SQL Server is one of the most popular database platforms for businesses across all sorts of industries. This means that if you have skills in its use, you could be an in-demand candidate for a variety of positions.
Choosing the right career path with SQL Server at its core is about knowing what routes are available to you, and matching your skills to the one which appeals most.
Here are just some of the most popular and rewarding SQL Server career paths to consider following this year, and the responsibilities that each involves.
Database administrators (DBAs) are needed across the spectrum in any organization that has a SQL Server setup that they want to keep running smoothly and consistently.
DBAs will be expected to deal with the day to day upkeep of the database, tackling standard maintenance processes like SQL index defragmentation as well as being prepared to step in and troubleshoot unexpected problems as and when they arise.
Furthermore, as a DBA you may be required to design a database from the ground up, and also plan for future upgrades which will be necessary if the load placed on the SQL Server instance is expected to increase over time.
Disaster recovery planning and implementing continuity contingencies to kick in should an unplanned outage occur might also be on your plate as a DBA.
This can make the job sound like a challenging one, fraught with potential stumbling blocks. However, this also means that it is a well-paid profession, with median salaries sitting at almost $100,000.

**Source excerpt**
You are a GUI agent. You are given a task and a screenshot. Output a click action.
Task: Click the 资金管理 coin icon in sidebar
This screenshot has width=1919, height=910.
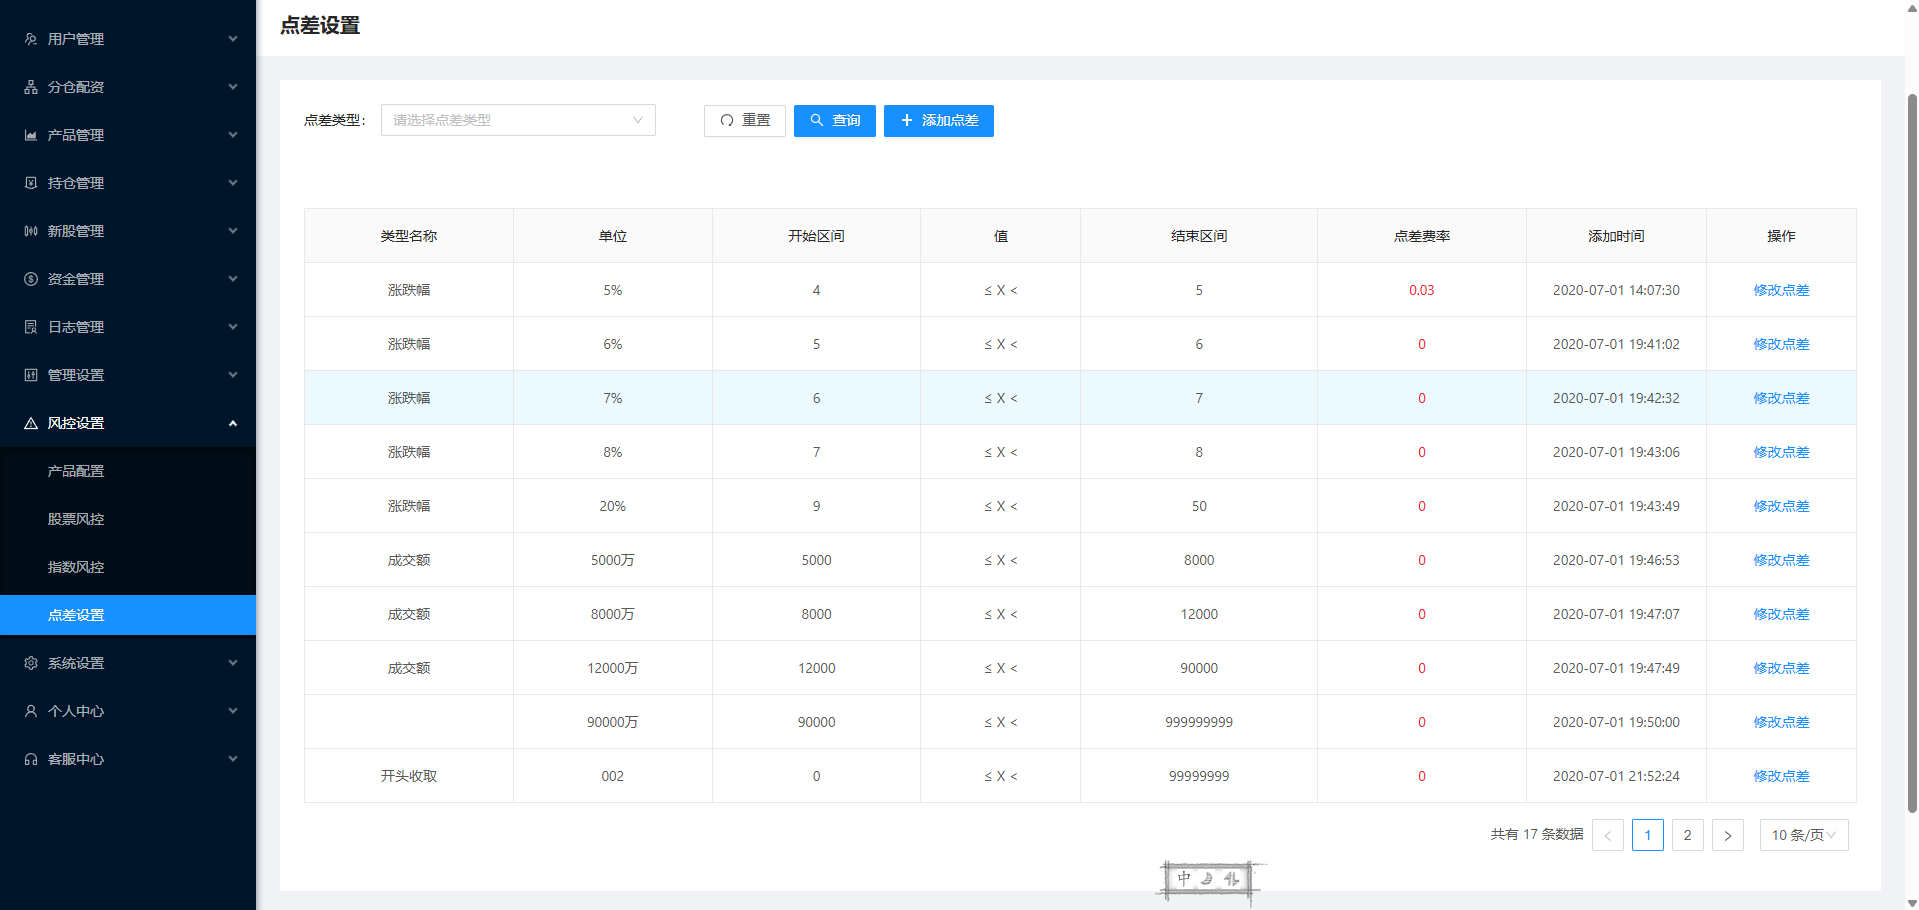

**Task statement**
Could you repeat word for word the part of the SQL Server careers text that begins at the words "Database administrators (DBAs)" and stops after "increase over time."?

**Correct answer**
Database administrators (DBAs) are needed across the spectrum in any organization that has a SQL Server setup that they want to keep running smoothly and consistently.
DBAs will be expected to deal with the day to day upkeep of the database, tackling standard maintenance processes like SQL index defragmentation as well as being prepared to step in and troubleshoot unexpected problems as and when they arise.
Furthermore, as a DBA you may be required to design a database from the ground up, and also plan for future upgrades which will be necessary if the load placed on the SQL Server instance is expected to increase over time.